A. Camperio-Ciani, Sexually Antagonistic Selection in Human Male Homosexuality
De uma perspectiva antropológica têm surgido teorias interessantes baseadas em modelos teóricos. A título de exemplo, refiro algumas das mais populares. a Kin Selection Theory responde ao dilema do paradoxo ao sugerir que os indivíduos com forte manifestação homossexual actuam como caregivers das crias dos seus irmãos, garantindo o sucesso reprodutivo dos indivíduos mais próximos geneticamente. Esta hipótese fará sentido se partirmos do pressuposto que existe um altruísmo inerente a estes indivíduos. Outra proposta recorrente é a Teoria do Antagonismo Sexual (TAS). A TAS considera que diferentes genes (ainda não identificados) podem contribuir para a manifestação de comportamento homossexual num macho e esses mesmos genes presentes numa fêmea da família podem potenciar a sua fertilidade e, consequentemente, o sucesso reprodutivo. Ainda no âmbito da antropologia, Michael Ross chama a atenção para a importância das ligações homossociais entre machos, uma vez que as fêmeas têm maior tendência a acasalar com indivíduos que apresentam características sociais fortes. As interações homossexuais têm correlação directa com a homossocialização, sendo que esta por sua vez reflecte a aptidão do indivíduo. É preciso notar que dentro deste contexto analisa-se uma vez mais o comportamento homossexual enquadrado numa matriz bissexual.

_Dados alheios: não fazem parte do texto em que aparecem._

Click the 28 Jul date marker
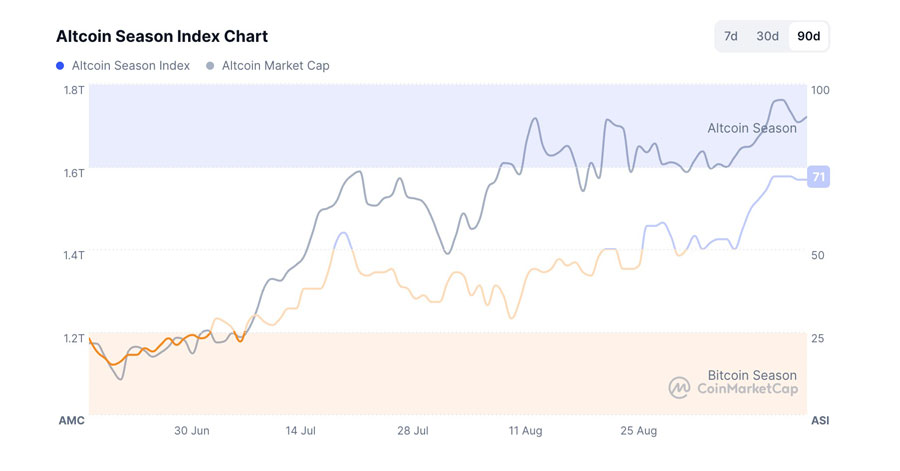This screenshot has width=900, height=471. pos(413,431)
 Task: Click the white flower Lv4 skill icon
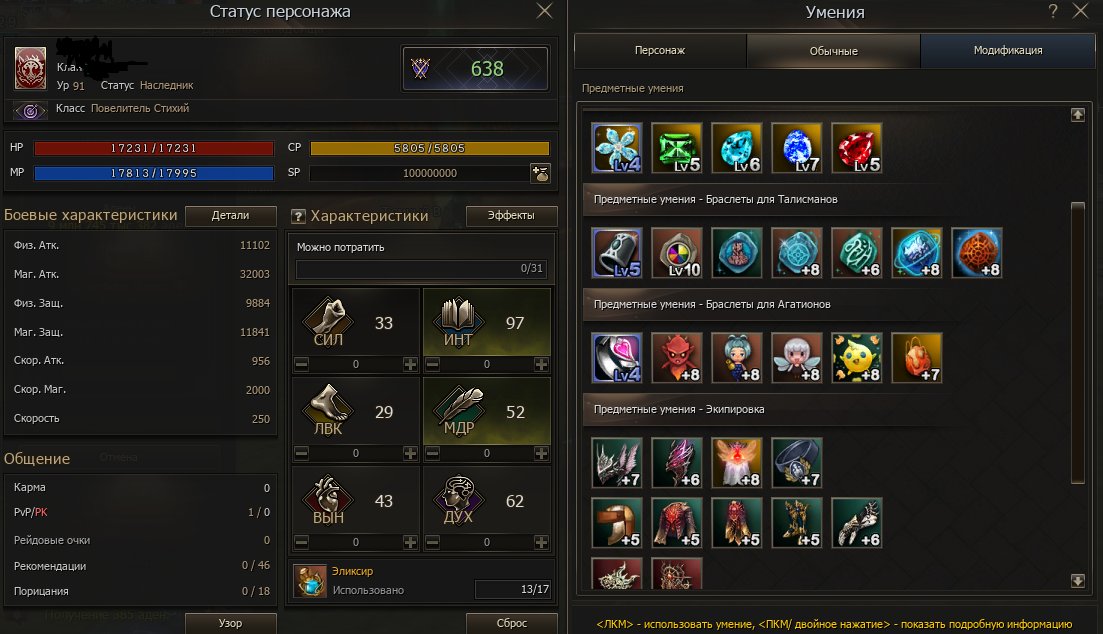point(617,148)
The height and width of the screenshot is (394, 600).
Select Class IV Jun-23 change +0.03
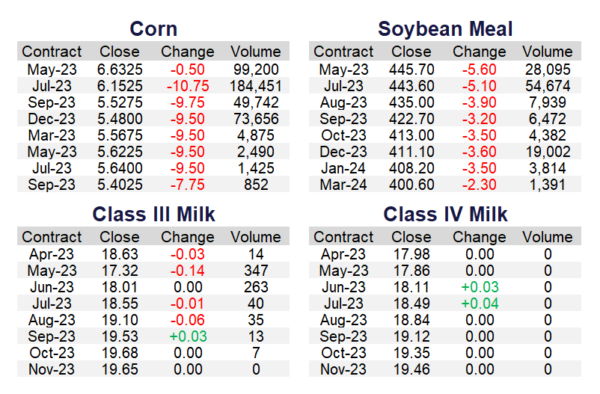coord(479,287)
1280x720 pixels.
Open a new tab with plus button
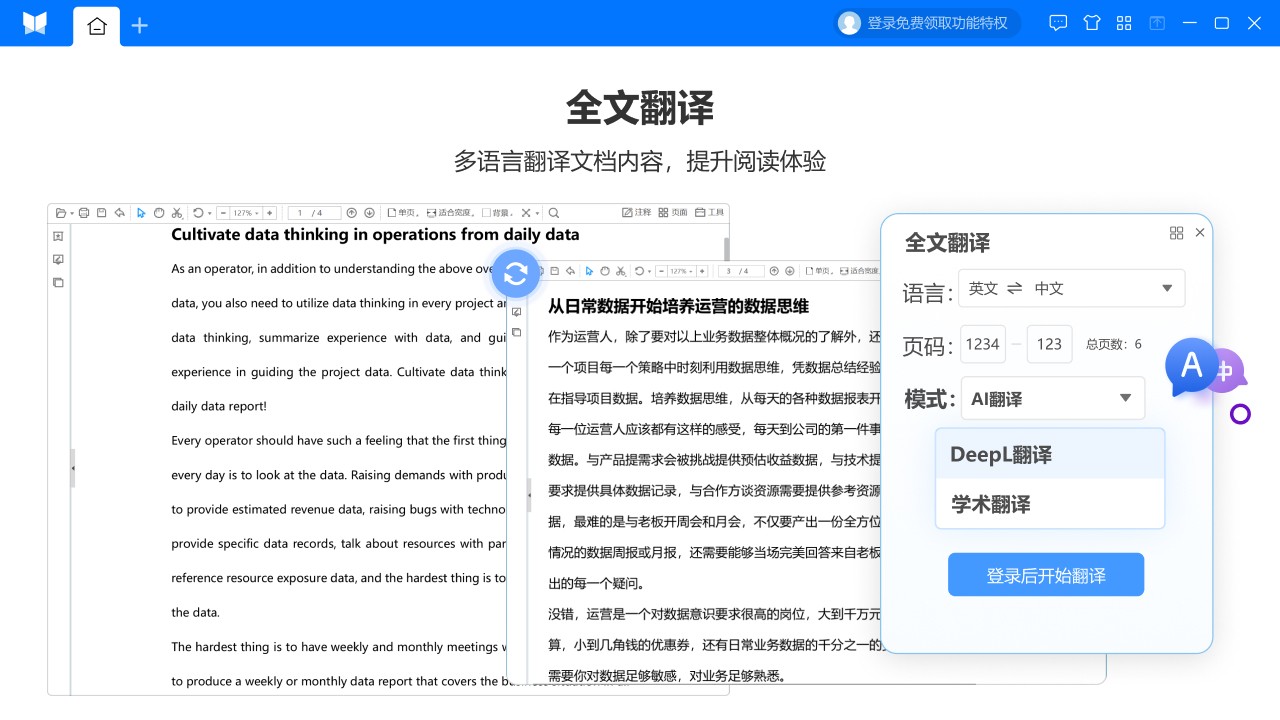pyautogui.click(x=140, y=26)
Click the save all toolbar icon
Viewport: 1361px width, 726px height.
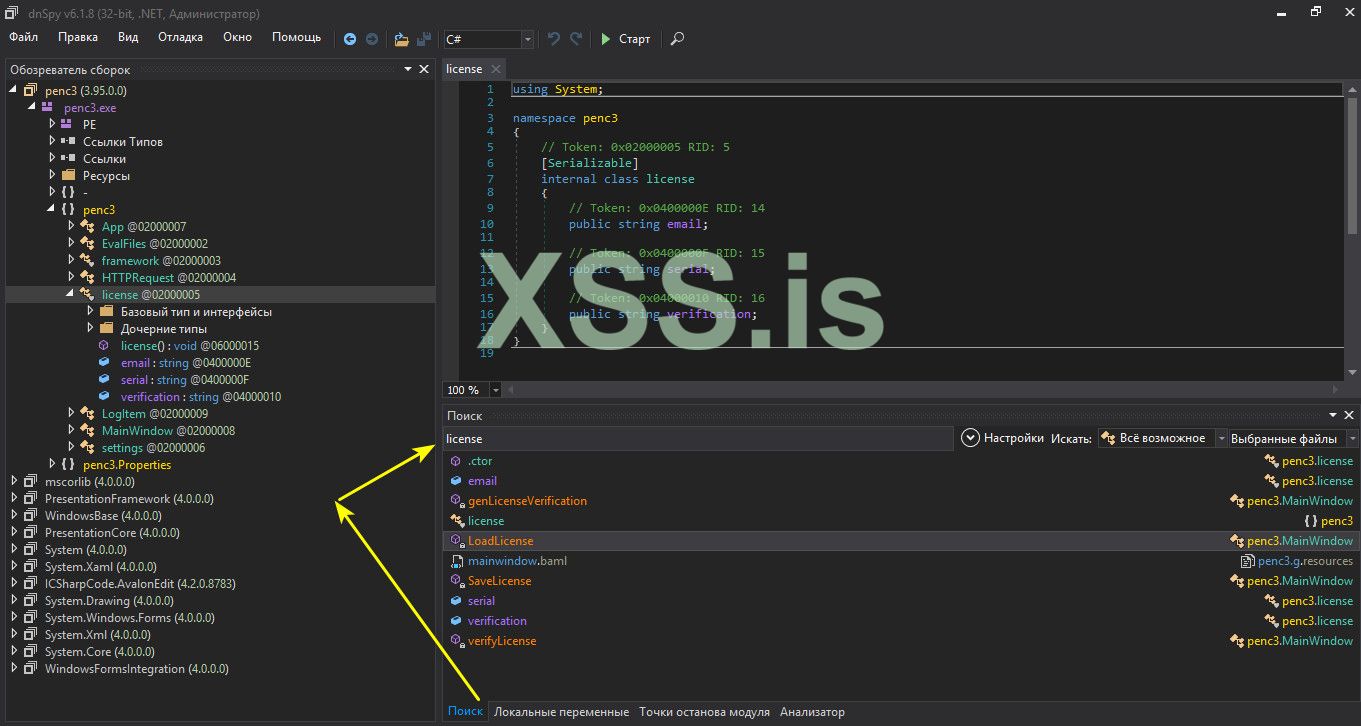[x=424, y=39]
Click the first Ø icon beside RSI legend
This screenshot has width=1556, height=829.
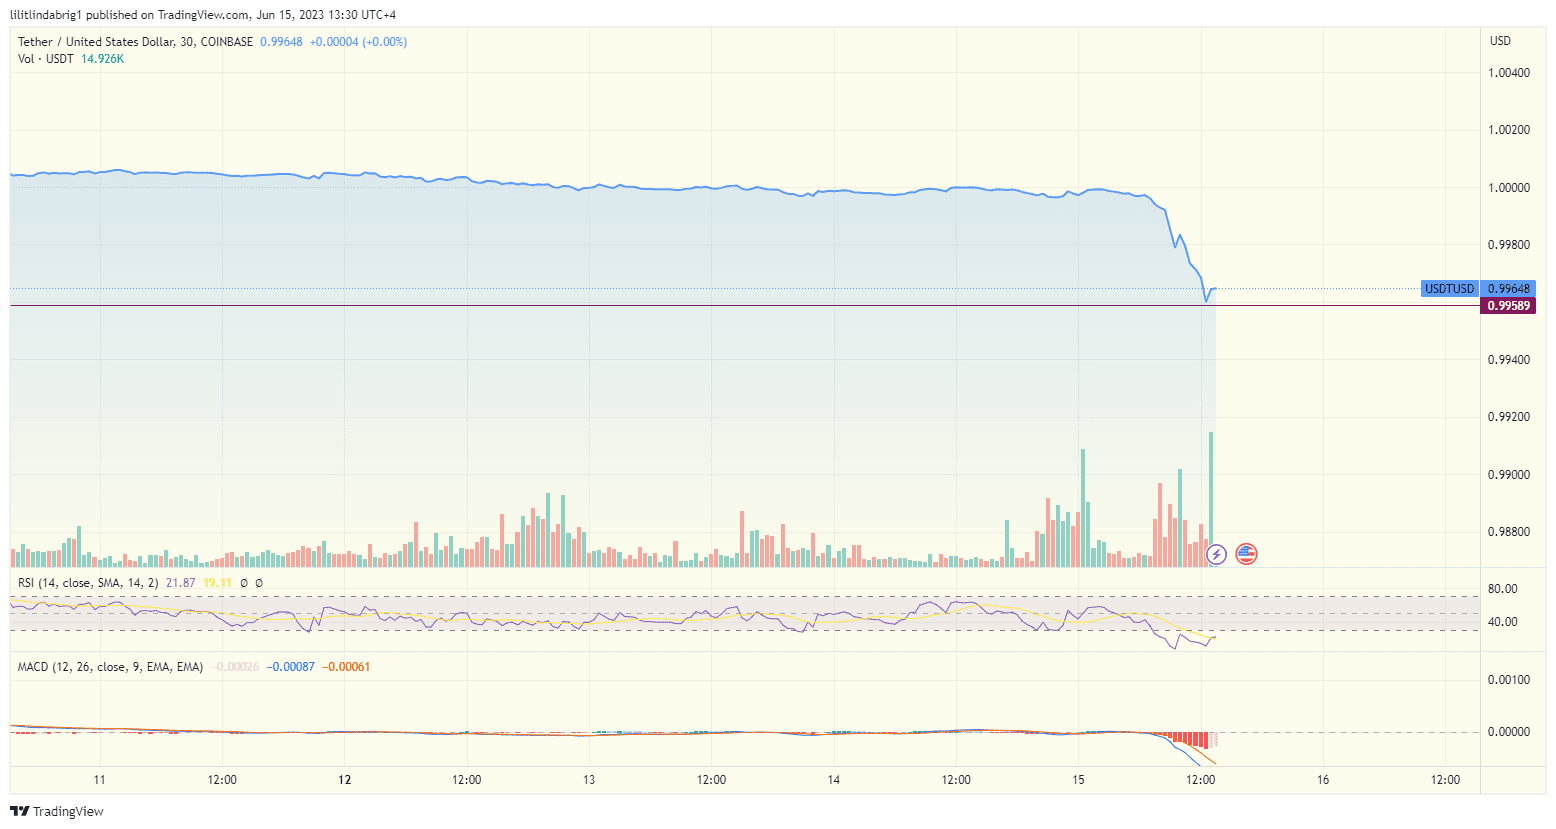(x=242, y=581)
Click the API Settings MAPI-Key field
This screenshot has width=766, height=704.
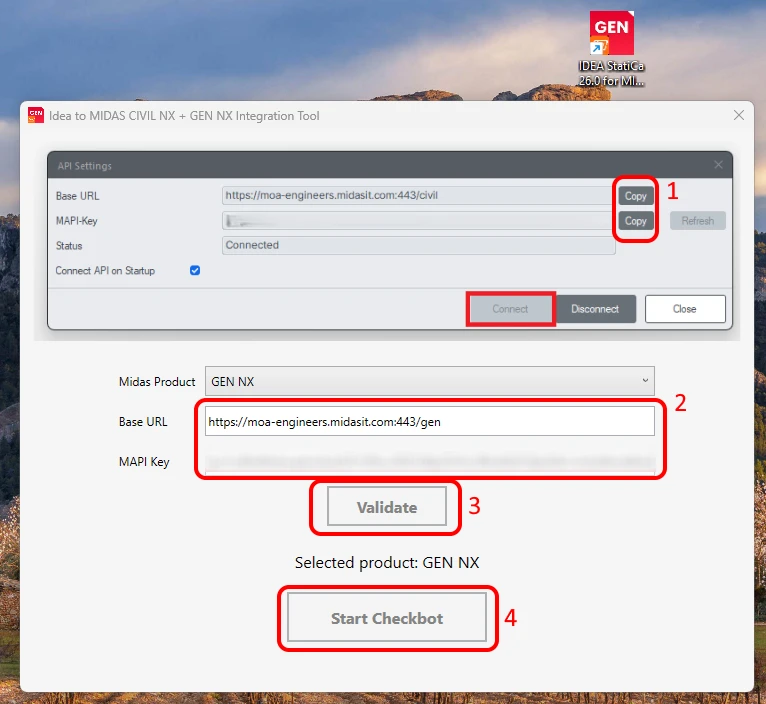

Hoje em dia não existem respostas claras. Dados empíricos provenientes da Arqueologia e da Biologia Comparativa são em parte ambíguos e a Antropologia apresenta modelos teóricos baseados em hipóteses que, apesar de terem força argumentativa, permanecem especulativas. Todavia, os esforços dos últimos 30 anos têm sido essenciais para deitar por terra todos os estudos “científicos” do passado que serviram para legitimar propósitos hediondos de crime e castigo. A Biologia da Evolução oferece-nos hoje sinais importantes no sentido de encaramos a homossexualidade como um comportamento social igual aos outros. Tenho consciência de que os apontamentos que deixo nesta crónica são uma fracção ínfima daquilo que já foi investigado e discutido, ao longo do texto fui colocando hiperligações que remetem para artigos que aprofundam muito estas anotações.Em todo o caso, temos condições actualmente para reconhecer a importância fulcral da homossexualidade na evolução do ser humano. Existe um crescente interesse por esta área e muitas das respostas a questões socio-culturais podem residir no conhecimento da nossa evolução como espécie. A homossexualidade é uma dessas questões. Antes de tudo é necessário compreender a ideia que o Homo sapiens não é só um produto cultural, é também um produto biológico. Entender esta simbiose é entender a natureza humana. Esta é e será a resposta para erradicar de vez preconceitos gerados por séculos de ignorância acumulada.